======== Text segment

CNN contributor Erick Erickson jumped to deflect criticism from Rep. Todd Akin (R-MO) after Akin said that "legitimate rape" rarely results in pregnancies. In his response, Erickson used a discredited criticism of President Obama.
Asked during a local television interview whether he would keep abortion legal in the case of rape, Akin said:
AKIN: First of all, from what I understand from doctors, that's really rare. If it's a legitimate rape, the female body has ways to try to shut that whole thing down. But let's assume that maybe that didn't work, or something. You know, I think there should be some punishment, but the punishment ought to be on the rapist and not attacking the child.
Akin has subsequently said: "In reviewing my off-the-cuff remarks, it's clear that I misspoke in this interview and it does not reflect the deep empathy I hold for the thousands of women who are raped and abused every year."
Erickson responded to Akin's comments by writing:
Todd Akin, the Republican Senate nominee in Missouri, made an inarticulate and rather dumb statement about rape and abortion on television in Missouri. He subsequently clarified his remarks. Congressman Akin, like many devout Christians, does not believe in a rape exception for abortion.
Erickson later added that he'd "take Todd Akin's inarticulate remarks over an infanticide supporter any day of the week":
Todd Akin was inarticulate. Some are now accusing him of being pro-rape. The people horrid by Todd Akin's remarks are, I'm sure, thrilled to have a President who defended infanticide. I'll take Todd Akin's inarticulate remarks over an infanticide supporter any day of the week.
And no, this is not hyperbole. President Obama was the only member of the Illinois State Senate to speak in favor of the position that a child who survives an abortion and fully exits the womb can still be killed by the abortionist.
By using the term "infanticide supporter," Erickson was referencing a long-discredited claim that President Obama once took a pro-infanticide position.
CNN contributor Dana Loesch also defended Akin yesterday on Twitter, writing that. "Akin was trying to fit medical explanation into a soundbite."
However, CNN itself has reported that 5 percent of rapes lead to pregnancy:
Statistics on pregnancies that result from rape are difficult to produce, since rape is a crime that often goes unreported. The Rape, Abuse & Incest National Network, along with Planned Parenthood, each estimate that 5% of rapes lead to pregnancy. A 1996 study from the Medical University of South Carolina found the same percentage, adding that 32,101 pregnancies occurred annually from rape.

================

Exercise instructions —
1. List every person the article names.
2. Please transcribe the article between "Erickson later added" and "by the abortionist.", inclusive.
The data that comes next has no connection to the article.

======== Dataset extract

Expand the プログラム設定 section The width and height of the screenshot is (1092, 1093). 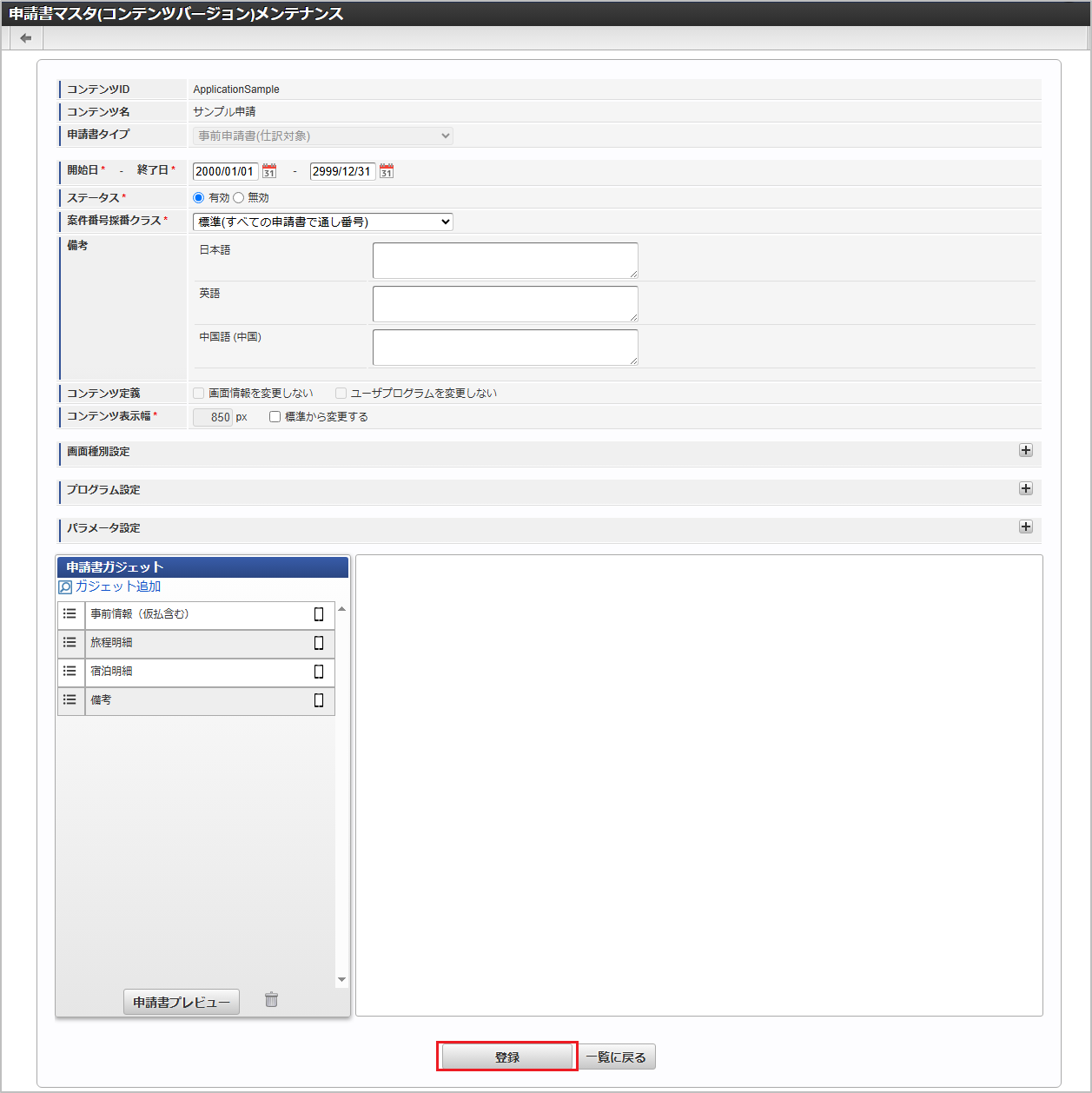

================

Response list —
1. Erick Erickson, Todd Akin, President Obama, Dana Loesch

2.
Erickson later added that he'd "take Todd Akin's inarticulate remarks over an infanticide supporter any day of the week":
Todd Akin was inarticulate. Some are now accusing him of being pro-rape. The people horrid by Todd Akin's remarks are, I'm sure, thrilled to have a President who defended infanticide. I'll take Todd Akin's inarticulate remarks over an infanticide supporter any day of the week.
And no, this is not hyperbole. President Obama was the only member of the Illinois State Senate to speak in favor of the position that a child who survives an abortion and fully exits the womb can still be killed by the abortionist.